The High-Priest Of Indian Cinema
Amitabha Bhattacharya
MY ADVENTURES WITH SATYAJIT RAY: THE MAKING OF SHATRANJ KE KHILARI by Suresh Jindal HarperCollins Publishers India, 2018, 187 pp., 350
September 2018, volume 42, No 9

Few other film-makers in the history of cinema could retain their creativity undimmed for as long a period as Ray did. From the time he started shooting for Pather Panchali in the early fifties till his demise in 1992 with many more films still in him, he had continuously changed course, renewed himself with new vigour, and directed his prowess in uncharted areas without losing his vision and distinctive style. The key to Ray’s sustained creative vigour perhaps lies in his statement to the author of the book under review: ‘Suresh, every film is like an adventure!’
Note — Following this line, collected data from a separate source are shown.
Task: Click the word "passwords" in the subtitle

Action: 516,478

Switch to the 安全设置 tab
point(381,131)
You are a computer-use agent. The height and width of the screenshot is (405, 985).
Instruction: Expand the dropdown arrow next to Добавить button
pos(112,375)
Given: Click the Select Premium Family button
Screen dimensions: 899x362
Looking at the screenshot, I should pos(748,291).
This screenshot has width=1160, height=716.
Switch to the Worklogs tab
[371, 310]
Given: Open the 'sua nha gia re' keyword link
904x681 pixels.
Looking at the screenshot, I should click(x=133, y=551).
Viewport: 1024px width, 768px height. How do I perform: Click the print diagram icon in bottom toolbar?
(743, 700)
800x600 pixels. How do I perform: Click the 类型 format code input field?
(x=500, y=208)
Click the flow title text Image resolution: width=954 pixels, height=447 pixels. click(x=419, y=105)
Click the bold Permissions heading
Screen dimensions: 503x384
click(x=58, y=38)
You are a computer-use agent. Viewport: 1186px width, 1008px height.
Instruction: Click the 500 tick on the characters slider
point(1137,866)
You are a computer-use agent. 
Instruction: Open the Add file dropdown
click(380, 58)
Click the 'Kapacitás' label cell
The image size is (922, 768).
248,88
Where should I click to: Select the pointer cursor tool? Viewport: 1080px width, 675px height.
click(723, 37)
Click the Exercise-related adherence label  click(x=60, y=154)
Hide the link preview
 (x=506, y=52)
Suresh Jindal produced Shatranj Ke Khilari (The Chess Players, 1977) as he did some others like Gandhi. A young engineer educated in USA, he was smitten by the charm of cinema and took to producing films, and based on the success of his first film, dared approach the high priest of Indian cinema to direct a film. Fortuitous that he did so: Shatranj, based on a short story by Premchand, got made and as a by-product, forty years later, comes out this remarkable book. His adventures with Ray read with Ray’s adventure with the film are so rich, nuanced and delightful that the readers will get a distinct flavour of Ray’s mind as also interesting insights into the question of what constitutes the Ray-phenomenon. The book is more than a relationship between a producer and a director. About seventy letters exchanged between them form the soul of the book, throwing light on how art gets created, how the demands of cinema as a medium propel its maker to add new dimensions to the literary original.

Structurally, the book has been divided into ten chapters—starting from the initial encounter through ‘The Beginnings’, ‘Research and Scheduling’, ‘Casting’, ‘Final Preparations’, ‘Filming’, ‘Post-production’, ‘The Release and After’, and ending with ‘Looking Back’. To make the book comprehensive even to ones not familiar with Ray and his oeuvre, a brief biography has been included together with a Foreword by Jean-Claude Carriére, the noted French writer and film-maker and an Introduction by Andrew Robinson, renowned British author and Ray-biographer.